From There… To Here

The social history of Wester Hailes

WHOT Next?

The Wester Hailes Opportunity Trust opened the doors of its shop in the front of the Wester Hailes shopping centre in 1987.  It was established as part of a set of projects operated through the umbrella organisation, the Wester Hailes Employment Initiative.  WHOT was started in recognition that many people felt daunted by the idea of accessing training and/or further education to improve their employment prospects.  It offered local residents the chance to find out more about what they needed in terms of training and then supported them throughout the training process.  The funding, provided jointly by Lothian Regional Council, Edinburgh District Council and the SDA, enabled WHOT to have both link workers and 6 co-ordinators providing more long term in depth advice.  WHOT also provided crèche facilities so that parents were able to attend training without worrying about childcare.  WHOT celebrated its launch with an open day which you can read more about here.
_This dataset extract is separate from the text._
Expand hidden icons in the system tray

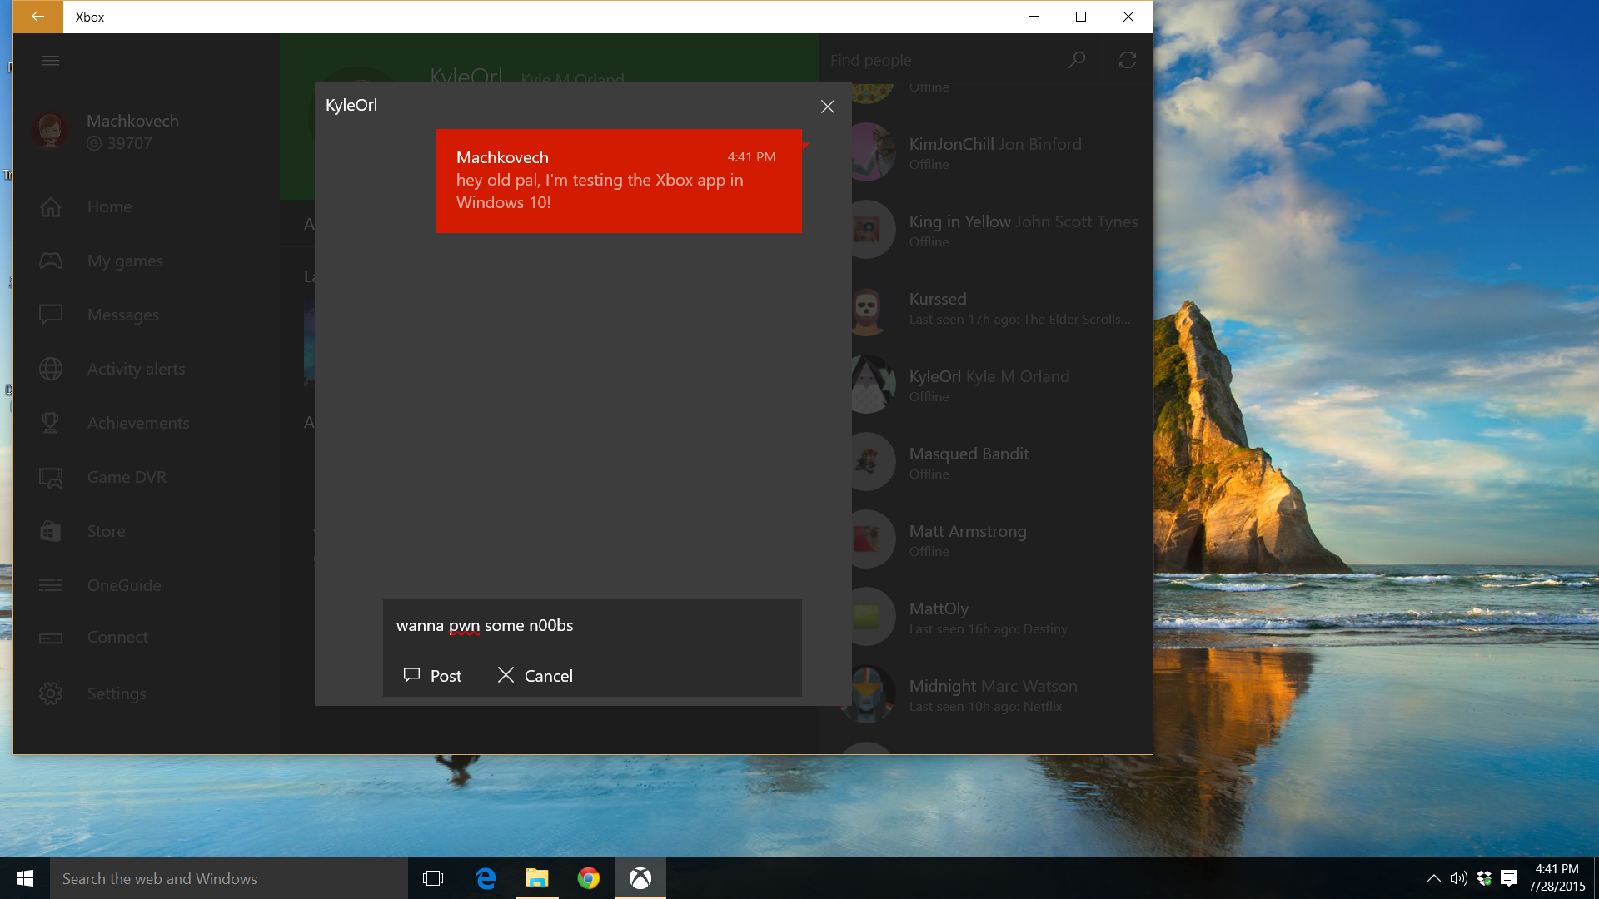(x=1434, y=878)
Over the years WHOT expanded its work and its partnerships, creating a range of courses to assist people into work.  In 1990 as part of an advertising feature for the Wester Hailes Partnership, the success of a recent WHOT venture was featured.  Young people were offered the opportunity of training as Children’s Representatives for holiday companies which resulted in all 7 of those taking part being given jobs through the scheme.  The course was run in conjunction with Stevenson College and included both college work and work experience.  The feature can be read in more detail here.

Later that year the Sentinel reported that WHOT had received a major investment by BT which would be used to run a new course “Going Places” aimed at men over the age of 23.  The project had been trying to gain private sector backing and was delighted to have support from a major company.

In 1994, WHOT moved from the front of the shopping centre to a unit within the mall.  Its 1994-1995 annual report was circulated as part of the Sentinel.  The report showed the breadth of partnerships WHOT was working within including the Wester Hailes Training Fund, the Job Centre, Stevenson College and the WHEC.  Another major development were additional “satellite” points, bases within community organisations taking WHOT services beyond the Shopping Centre.  Funding at this stage was coming from the European Social Fund, Urban Aid, LEEL, Lothian District Council, Edinburgh District Council.

When WHOT was first established, it was at a time when there was very little provision for the local community in terms of employability development.  High unemployment was a continuing concern for the area with local residents struggling to succeed within the labour market.  During WHOT’s lifetime, a whole sector developed dedicated to supporting people into further training and/or employment.  The essential features of WHOT’s holistic service- a local presence, informal setting, tailored flexible training etc. have been adopted as standard by other local agencies.  In the current challenging economic climate, WHOT might have faced an upward battle: no amount of training will assist people into work if the jobs aren’t there.  But it is still remembered with affection by those who benefited from its help.